[Extracted data entries]
************
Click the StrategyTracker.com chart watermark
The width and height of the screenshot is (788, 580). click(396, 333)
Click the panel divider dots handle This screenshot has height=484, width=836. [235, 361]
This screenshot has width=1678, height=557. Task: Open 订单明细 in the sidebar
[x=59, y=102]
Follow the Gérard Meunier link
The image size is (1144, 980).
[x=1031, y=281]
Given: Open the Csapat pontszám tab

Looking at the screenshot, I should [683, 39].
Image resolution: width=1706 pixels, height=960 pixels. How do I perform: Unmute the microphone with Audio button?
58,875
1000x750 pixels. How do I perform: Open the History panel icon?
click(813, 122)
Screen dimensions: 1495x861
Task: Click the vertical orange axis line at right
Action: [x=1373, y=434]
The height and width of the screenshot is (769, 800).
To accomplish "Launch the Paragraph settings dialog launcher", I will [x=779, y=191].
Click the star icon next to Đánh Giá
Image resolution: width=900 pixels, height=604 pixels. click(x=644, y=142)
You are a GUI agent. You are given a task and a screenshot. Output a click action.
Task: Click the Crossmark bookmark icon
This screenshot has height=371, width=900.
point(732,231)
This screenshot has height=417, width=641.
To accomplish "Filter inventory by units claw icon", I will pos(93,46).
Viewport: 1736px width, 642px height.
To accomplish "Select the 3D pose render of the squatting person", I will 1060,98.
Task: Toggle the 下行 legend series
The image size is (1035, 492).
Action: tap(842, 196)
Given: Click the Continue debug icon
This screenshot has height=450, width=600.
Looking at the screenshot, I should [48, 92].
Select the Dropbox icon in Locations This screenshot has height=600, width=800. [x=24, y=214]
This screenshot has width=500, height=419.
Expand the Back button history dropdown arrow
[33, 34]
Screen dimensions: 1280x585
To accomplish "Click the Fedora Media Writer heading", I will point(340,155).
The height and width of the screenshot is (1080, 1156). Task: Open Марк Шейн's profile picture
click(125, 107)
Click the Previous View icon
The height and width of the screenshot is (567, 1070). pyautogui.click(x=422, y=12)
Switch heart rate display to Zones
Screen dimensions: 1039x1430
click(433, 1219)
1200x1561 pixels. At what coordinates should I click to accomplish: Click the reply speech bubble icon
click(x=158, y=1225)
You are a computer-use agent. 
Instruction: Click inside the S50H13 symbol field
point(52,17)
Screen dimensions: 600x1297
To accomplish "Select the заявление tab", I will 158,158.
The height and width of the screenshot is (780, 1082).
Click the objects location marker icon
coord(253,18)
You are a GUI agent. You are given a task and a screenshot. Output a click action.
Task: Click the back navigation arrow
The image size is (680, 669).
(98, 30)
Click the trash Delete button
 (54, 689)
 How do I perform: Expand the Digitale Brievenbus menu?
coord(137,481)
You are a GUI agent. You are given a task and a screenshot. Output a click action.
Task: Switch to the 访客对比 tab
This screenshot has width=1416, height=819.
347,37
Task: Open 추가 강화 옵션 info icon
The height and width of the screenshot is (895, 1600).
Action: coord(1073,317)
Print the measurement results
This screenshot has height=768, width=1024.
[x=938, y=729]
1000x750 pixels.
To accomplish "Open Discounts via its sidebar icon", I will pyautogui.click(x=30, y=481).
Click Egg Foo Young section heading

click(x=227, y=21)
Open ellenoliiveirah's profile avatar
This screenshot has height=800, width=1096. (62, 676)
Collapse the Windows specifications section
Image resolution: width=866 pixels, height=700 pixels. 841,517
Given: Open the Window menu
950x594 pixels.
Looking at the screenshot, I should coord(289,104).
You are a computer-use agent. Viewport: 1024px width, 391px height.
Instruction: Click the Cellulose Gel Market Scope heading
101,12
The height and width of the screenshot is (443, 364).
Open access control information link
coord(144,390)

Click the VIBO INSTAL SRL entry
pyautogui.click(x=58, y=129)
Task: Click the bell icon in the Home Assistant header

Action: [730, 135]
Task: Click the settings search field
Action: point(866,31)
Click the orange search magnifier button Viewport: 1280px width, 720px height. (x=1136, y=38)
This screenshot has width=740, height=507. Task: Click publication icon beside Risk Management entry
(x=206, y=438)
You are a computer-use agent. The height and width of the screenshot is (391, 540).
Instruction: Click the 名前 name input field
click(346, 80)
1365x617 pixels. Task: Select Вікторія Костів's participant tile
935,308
************
[Work required]: Print the lines of the entries, exactly, from the one containing "Collapse the Windows specifications section" down to the final line, and leave out all the others.

[Task output]:
Collapse the Windows specifications section
Image resolution: width=866 pixels, height=700 pixels. 841,517
Given: Open the Window menu
950x594 pixels.
Looking at the screenshot, I should coord(289,104).
You are a computer-use agent. Viewport: 1024px width, 391px height.
Instruction: Click the Cellulose Gel Market Scope heading
101,12
The height and width of the screenshot is (443, 364).
Open access control information link
coord(144,390)

Click the VIBO INSTAL SRL entry
pyautogui.click(x=58, y=129)
Task: Click the bell icon in the Home Assistant header

Action: [730, 135]
Task: Click the settings search field
Action: point(866,31)
Click the orange search magnifier button Viewport: 1280px width, 720px height. (x=1136, y=38)
This screenshot has width=740, height=507. Task: Click publication icon beside Risk Management entry
(x=206, y=438)
You are a computer-use agent. The height and width of the screenshot is (391, 540).
Instruction: Click the 名前 name input field
click(346, 80)
1365x617 pixels. Task: Select Вікторія Костів's participant tile
935,308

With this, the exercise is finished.